Antikapitalist ekonomi gerekiyor
Doğaya ciddi zararlar veren ekolojik faaliyetlerin kar güdüsünden kaynaklandığını paylaşan Yıldız, öncelikle kapitalist üretim ve tüketim ilişkilerinin değişmesi gerektiğine işaret etti. Yıkıcı bir üretim tüketim ilişkisinin dışına çıkan, kullanım değerini öne alan bir toplumsal planlamanın organize edilmesi gerektiğinin altını çizen Yıldız, “Çevreye zarar vermeyen, sürdürülebilir kalkınma, yeşil ekonomi gibi söylemlerden bahsetmiyoruz. Toplum olarak ihtiyaçlarımız neler, bunları nasıl karşılıyoruz? Kâr değil ihtiyaç temelinde doğayı ve emeği gözeten bir bakış açısının egemen olmasıyla sağlanabilir” dedi.
Doğa maden şirketlerine açıldı
Son yıllarda artan ÇED süreçlerine dair bürokratik ve hukuki zorlukların da ortadan kaldırıldığını belirten Yıldız, “Maden projelerinin, devam eden ÇED süreçlerinin önemli bir kısmı Karadeniz ve Ege bölgelerinde yoğunlaştığını, ÇED olumlu kararlarının ekoloji mücadelesinin yoğun olmadığı illerde daha yüksek oranda verildiğini görüyoruz. Niğde’de projelerin tamamına olumlu kararlar verilirken, Sivas’ta 6 projenin 4’üne olumlu karar veriliyor” diyerek ÇED kararlarına işaret etti. Artan madencilik furyasının, Türkiye’nin kalkınma planlarını ve küresel ekonomilerdeki yerini madencilik üzerinden şekillendirmesiyle ilgili olduğunu söyledi. Yıldız, bu nedenle ülkenin topraklarını doğayı yok etmek pahasına maden şirketlerine açtığını belirtti.
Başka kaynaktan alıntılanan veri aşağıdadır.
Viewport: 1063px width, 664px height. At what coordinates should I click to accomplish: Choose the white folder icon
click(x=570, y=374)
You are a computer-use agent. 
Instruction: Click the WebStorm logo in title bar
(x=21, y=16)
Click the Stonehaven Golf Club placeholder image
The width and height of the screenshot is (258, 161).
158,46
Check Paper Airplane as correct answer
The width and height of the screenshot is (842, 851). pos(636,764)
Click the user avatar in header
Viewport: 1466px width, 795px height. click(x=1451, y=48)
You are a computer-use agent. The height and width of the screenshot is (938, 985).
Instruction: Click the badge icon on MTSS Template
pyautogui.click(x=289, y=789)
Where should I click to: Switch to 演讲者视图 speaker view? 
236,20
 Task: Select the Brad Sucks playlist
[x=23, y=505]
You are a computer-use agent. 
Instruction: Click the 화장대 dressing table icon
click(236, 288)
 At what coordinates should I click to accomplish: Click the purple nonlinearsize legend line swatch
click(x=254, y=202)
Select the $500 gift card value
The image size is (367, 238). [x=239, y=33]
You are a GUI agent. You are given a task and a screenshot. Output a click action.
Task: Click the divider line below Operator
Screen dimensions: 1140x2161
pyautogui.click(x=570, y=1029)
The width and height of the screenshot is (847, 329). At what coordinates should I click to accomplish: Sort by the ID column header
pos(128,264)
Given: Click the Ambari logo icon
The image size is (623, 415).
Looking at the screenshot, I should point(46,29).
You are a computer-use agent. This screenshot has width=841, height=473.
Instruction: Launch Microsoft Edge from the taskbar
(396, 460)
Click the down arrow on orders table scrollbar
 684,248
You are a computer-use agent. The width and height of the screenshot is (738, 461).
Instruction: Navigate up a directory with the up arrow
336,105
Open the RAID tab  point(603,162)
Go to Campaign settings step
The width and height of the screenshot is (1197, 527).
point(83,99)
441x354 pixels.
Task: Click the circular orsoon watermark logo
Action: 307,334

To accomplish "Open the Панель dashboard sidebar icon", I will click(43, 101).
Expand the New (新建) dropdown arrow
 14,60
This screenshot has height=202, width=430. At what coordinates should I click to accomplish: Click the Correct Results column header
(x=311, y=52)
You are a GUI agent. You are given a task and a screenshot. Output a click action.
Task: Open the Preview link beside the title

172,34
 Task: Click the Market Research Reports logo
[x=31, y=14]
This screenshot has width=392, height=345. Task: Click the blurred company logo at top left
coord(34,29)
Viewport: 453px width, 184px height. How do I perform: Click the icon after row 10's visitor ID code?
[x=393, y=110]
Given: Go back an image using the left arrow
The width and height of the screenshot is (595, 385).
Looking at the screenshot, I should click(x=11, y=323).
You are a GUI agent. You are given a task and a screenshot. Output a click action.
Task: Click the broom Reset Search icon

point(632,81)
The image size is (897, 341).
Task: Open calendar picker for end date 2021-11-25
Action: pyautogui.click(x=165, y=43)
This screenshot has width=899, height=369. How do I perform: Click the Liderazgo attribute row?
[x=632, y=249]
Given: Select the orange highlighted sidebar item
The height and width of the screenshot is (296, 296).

Koza’ya ÇED gerekli değil kararları
Belli şirket ve devlet ilişkileri içinde bazı maden şirketlerinin öne çıktığını, bunların başında da Koza Altın Şirketi olduğuna işaret eden Yıldız, “Şu an 123 ÇED sürecinin 49’u Koza Altın İşletmeleri’nin, 49 ÇED sürecinin 19’una ‘ÇED Gerekli Değildir’ kararı verilmiş” diye kaydetti. Yakın zamanda Polen Ekoloji Enstitüsü’nün ekolojik kazanımlar raporunun yayınlandığını ve bu raporda tüm baskılara ve hukuksuzluklara rağmen kazanımla sonuçlanan birçok yerel direnişin olduğunu ifade eden Çise, bir ölüm makinesine dönüşen maden ocaklarına karşı ciddi şekilde örgütlenmek ve direnmek gerektiğini vurguladı.